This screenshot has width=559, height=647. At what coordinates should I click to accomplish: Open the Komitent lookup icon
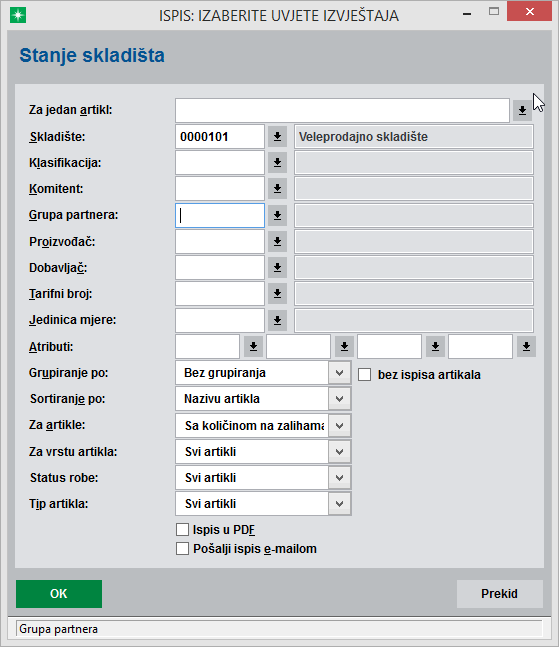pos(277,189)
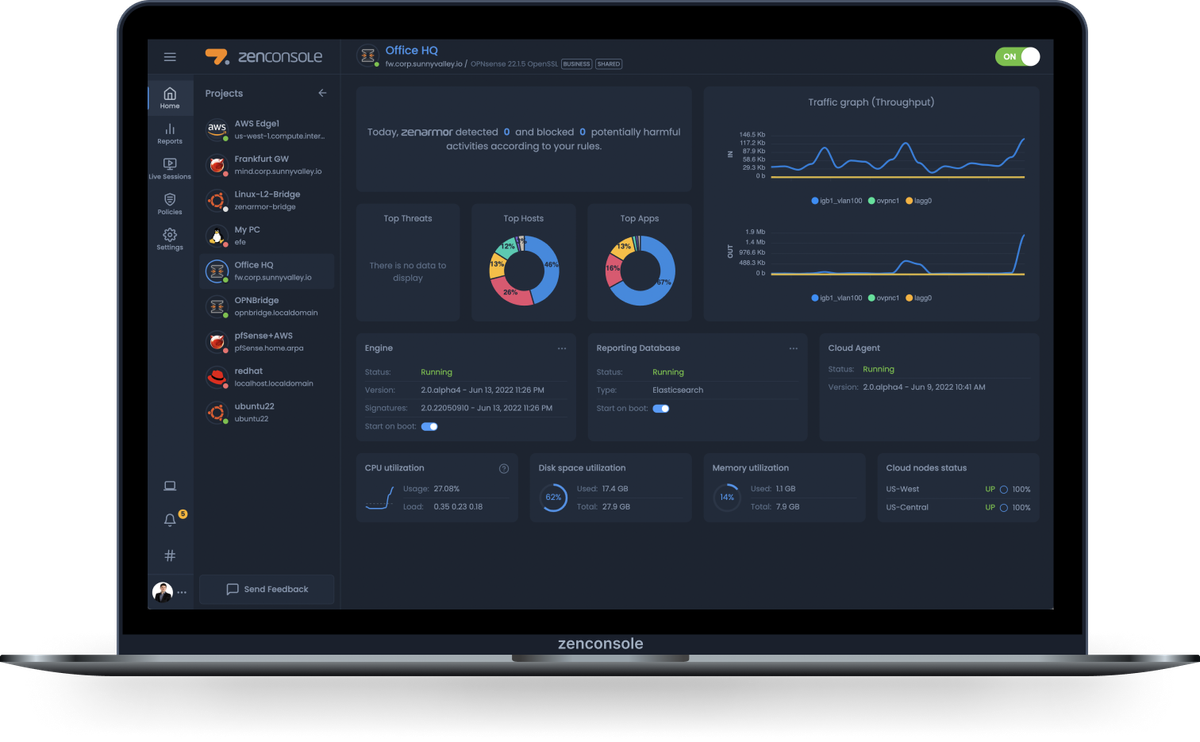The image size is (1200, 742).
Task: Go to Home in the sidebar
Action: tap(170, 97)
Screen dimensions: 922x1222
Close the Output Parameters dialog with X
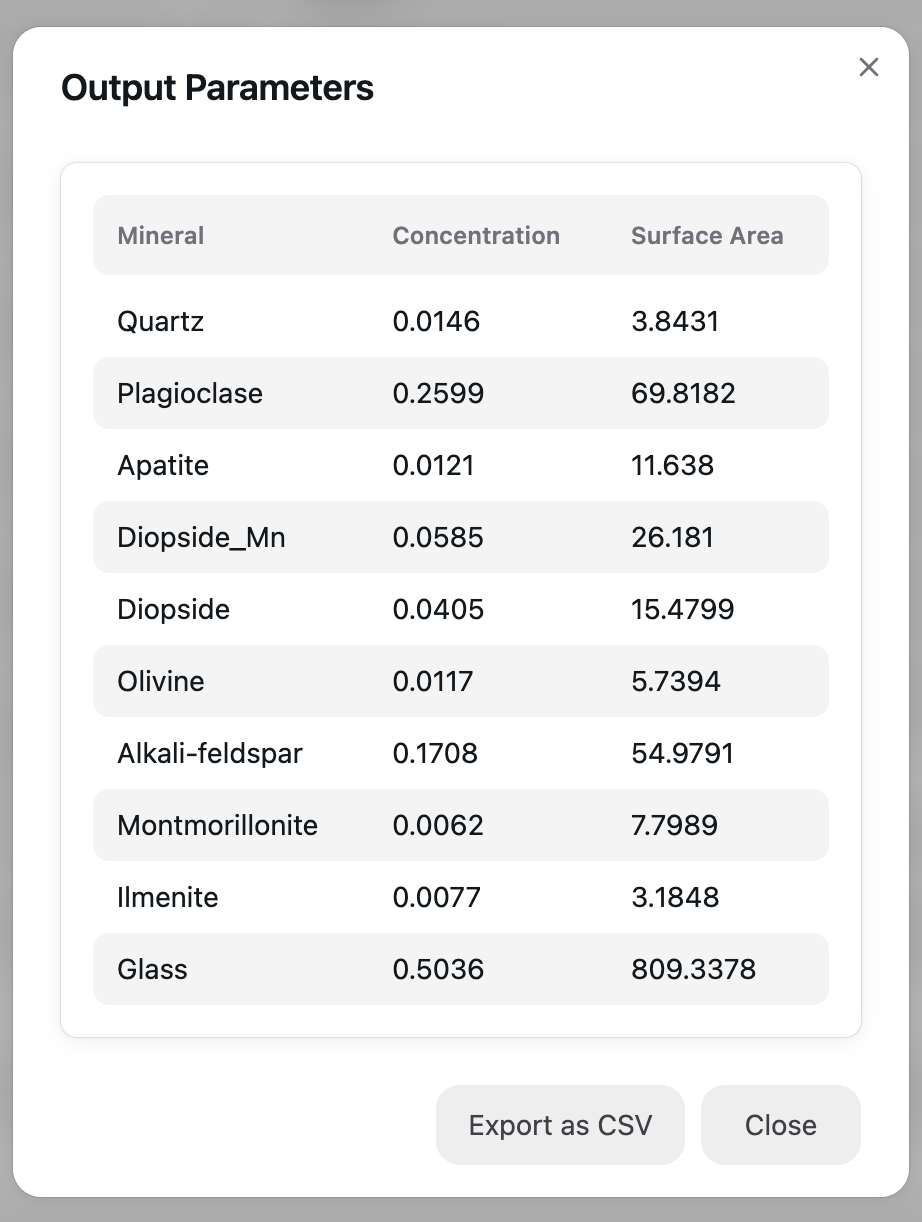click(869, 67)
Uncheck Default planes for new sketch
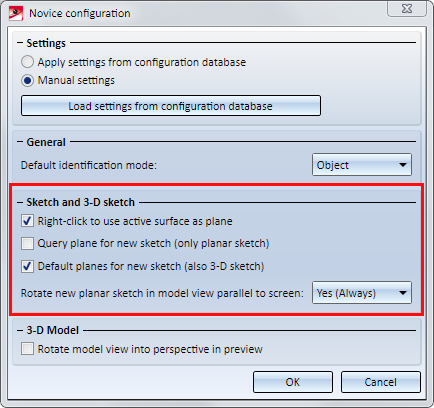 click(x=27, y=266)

____

What is required:
Repeat each line of the material exactly, and drop any image it carries.

Expected answer:
This screenshot has width=559, height=647. At what coordinates should I click to accomplish: Open the Komitent lookup icon
pos(277,189)
The image size is (1200, 742).
Task: Go to Home in the sidebar
Action: tap(170, 97)
Screen dimensions: 922x1222
Close the Output Parameters dialog with X
click(869, 67)
Uncheck Default planes for new sketch
 click(x=27, y=266)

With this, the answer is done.